Doa harus mengubah cara kita memperlakukan orang lain, bagaimana kita bekerja, mencintai, mengampuni, dan melayani. Kalau doa-doa kita tidak membuat kita lebih sabar, lebih rendah hati, lebih peduli, maka kita perlu bertanya: “Apakah aku sungguh berdoa, atau hanya berkata-kata?”
Dalam bacaan Injil hari ini kita dengar demikian, “Bukan setiap orang yang berseru kepada-Ku: Tuhan, Tuhan, akan masuk ke dalam Kerajaan Sorga, melainkan dia yang melakukan kehendak Bapa-Ku yang di surga.”
Ayat ini adalah teguran yang tegas dari Yesus. Ia tidak sedang berbicara kepada orang yang tidak percaya, melainkan kepada mereka yang mengenal nama-Nya, bahkan memanggil-Nya “Tuhan.”
Namun seruan itu tidak cukup. Mengapa?
Karena iman bukan hanya soal kata-kata atau perasaan rohani. Iman sejati harus diwujudkan dalam perbuatan, dalam keputusan, pilihan hidup, dan kesetiaan pada kehendak Bapa.

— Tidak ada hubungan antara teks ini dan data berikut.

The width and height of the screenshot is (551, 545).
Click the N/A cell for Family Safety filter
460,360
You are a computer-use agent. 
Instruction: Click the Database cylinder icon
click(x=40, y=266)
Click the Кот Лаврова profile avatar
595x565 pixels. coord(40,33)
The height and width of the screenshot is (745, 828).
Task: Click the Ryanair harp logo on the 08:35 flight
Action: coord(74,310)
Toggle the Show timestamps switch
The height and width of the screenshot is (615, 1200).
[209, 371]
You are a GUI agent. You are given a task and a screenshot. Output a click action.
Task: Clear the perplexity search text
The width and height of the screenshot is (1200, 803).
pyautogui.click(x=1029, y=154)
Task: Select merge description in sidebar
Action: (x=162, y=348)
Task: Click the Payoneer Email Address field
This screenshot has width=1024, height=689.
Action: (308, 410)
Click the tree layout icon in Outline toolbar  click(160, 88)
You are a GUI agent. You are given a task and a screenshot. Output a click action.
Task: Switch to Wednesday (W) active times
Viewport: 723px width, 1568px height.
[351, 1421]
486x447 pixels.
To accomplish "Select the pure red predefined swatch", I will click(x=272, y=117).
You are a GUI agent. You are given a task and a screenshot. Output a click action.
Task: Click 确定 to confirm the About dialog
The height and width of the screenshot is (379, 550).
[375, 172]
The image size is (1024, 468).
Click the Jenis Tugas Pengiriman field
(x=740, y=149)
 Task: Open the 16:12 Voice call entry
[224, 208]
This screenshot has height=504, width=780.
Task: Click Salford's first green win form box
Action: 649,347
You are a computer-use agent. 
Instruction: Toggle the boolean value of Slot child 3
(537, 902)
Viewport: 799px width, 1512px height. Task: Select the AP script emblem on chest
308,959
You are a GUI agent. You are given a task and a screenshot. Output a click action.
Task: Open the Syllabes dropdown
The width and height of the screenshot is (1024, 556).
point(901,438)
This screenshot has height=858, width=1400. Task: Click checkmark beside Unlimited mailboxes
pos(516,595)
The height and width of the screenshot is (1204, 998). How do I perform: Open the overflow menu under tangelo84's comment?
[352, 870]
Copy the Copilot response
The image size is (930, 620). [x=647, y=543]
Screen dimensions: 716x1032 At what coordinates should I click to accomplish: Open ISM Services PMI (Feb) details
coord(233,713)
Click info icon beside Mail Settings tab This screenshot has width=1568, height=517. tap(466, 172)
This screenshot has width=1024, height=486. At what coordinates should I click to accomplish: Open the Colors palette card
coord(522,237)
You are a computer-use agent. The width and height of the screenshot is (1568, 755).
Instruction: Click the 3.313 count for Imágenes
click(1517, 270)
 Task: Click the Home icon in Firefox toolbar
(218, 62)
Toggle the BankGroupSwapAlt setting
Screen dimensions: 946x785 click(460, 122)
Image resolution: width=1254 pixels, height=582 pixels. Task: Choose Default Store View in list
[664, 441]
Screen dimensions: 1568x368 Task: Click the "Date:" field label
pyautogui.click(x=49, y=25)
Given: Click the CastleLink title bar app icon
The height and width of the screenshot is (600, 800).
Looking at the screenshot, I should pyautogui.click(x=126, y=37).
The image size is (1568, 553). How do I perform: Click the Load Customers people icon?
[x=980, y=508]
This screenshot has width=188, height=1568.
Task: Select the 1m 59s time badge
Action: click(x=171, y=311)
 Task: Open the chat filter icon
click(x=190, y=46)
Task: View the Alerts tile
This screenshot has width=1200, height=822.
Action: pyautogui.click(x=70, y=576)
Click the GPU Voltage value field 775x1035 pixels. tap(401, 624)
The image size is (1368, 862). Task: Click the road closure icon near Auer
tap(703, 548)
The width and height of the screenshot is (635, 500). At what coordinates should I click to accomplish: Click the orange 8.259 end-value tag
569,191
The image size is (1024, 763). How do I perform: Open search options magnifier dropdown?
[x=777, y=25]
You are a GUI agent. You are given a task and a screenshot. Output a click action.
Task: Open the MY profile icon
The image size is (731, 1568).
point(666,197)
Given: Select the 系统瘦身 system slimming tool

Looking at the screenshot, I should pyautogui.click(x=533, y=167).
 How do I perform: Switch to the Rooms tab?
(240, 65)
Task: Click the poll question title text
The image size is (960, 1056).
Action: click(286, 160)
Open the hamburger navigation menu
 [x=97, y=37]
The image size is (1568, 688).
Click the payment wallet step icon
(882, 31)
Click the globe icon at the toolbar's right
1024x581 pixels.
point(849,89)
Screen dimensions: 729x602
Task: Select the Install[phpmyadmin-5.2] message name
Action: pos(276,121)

Yesus mengingatkan bahwa bisa saja seseorang aktif dalam kegiatan keagamaan, fasih berdoa, bahkan tampak saleh di mata orang, tetapi hatinya jauh dari Tuhan karena tidak menjalankan kehendak-Nya. Kita bisa menyebut-Nya “Tuhan”, tapi tetap hidup menurut kehendak diri sendiri.
Bagaimana dengan diriku?
Apakah doaku masih terpisah dari kehidupanku sehari-hari?